## Start Text shown

WASHINGTON -- The chairman of a House investigative committee alleged yesterday that the Coast Guard's $24 billion program to modernize its aging fleet has produced only "a series of lemons."
Representative Henry A. Waxman, a Democrat from California, specifically targeted the "Deepwater" program, which he said has "cost the taxpayer hundreds of millions of dollars." He cited documents that his House Oversight and Government Reform Committee recently obtained about a 2005 Navy report on design flaws plaguing the 425-foot National Security Cutter, the flagship of the fleet.
The Navy briefing included slides with "a series of 'bottom line' warnings -- printed in red ink -- that concluded the ship would not last for its full 30-year life span," Waxman said.
The congressman alleged that people running the Deepwater program transmitted only an edited version of the Navy report to the Coast Guard commandant. He asserted the edited report deleted the Navy's "bottom line" conclusions about the problems.
"This took place just months before the Coast Guard renewed and extended the Deepwater contract," Waxman added at a hearing on the program.
Coast Guard Commandant Admiral Thad W. Allen, who was not commandant at the time, told the panel he was looking into the matter. A second Coast Guard official said warnings were included elsewhere in the briefing report.

## End Text shown
## Start Recorded information

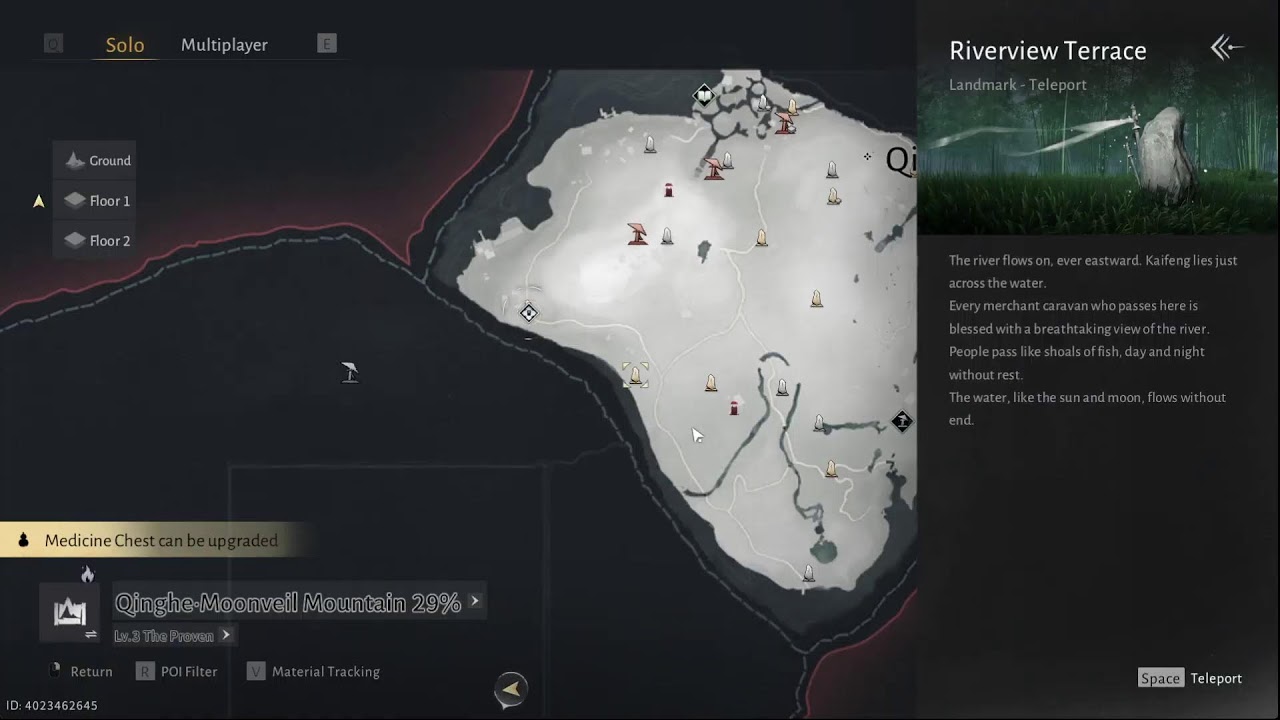Viewport: 1280px width, 720px height.
Task: Select the highlighted Riverview Terrace landmark marker
Action: (635, 375)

## End Recorded information

Check each statement below against the article on the Coast Guard's Deepwater program. Answer yes or no for each and quote the words from the article that decide it.
1. The 2005 Navy report dealt with design flaws in the 425-foot National Security Cutter.
2. Admiral Thad W. Allen was Coast Guard commandant when the edited report was passed along.
3. The Navy's "bottom line" warnings were printed in blue ink.

▶ **Answer to the task**
1. Yes: "a 2005 Navy report on design flaws plaguing the 425-foot National Security Cutter"
2. No: "who was not commandant at the time"
3. No: "printed in red ink"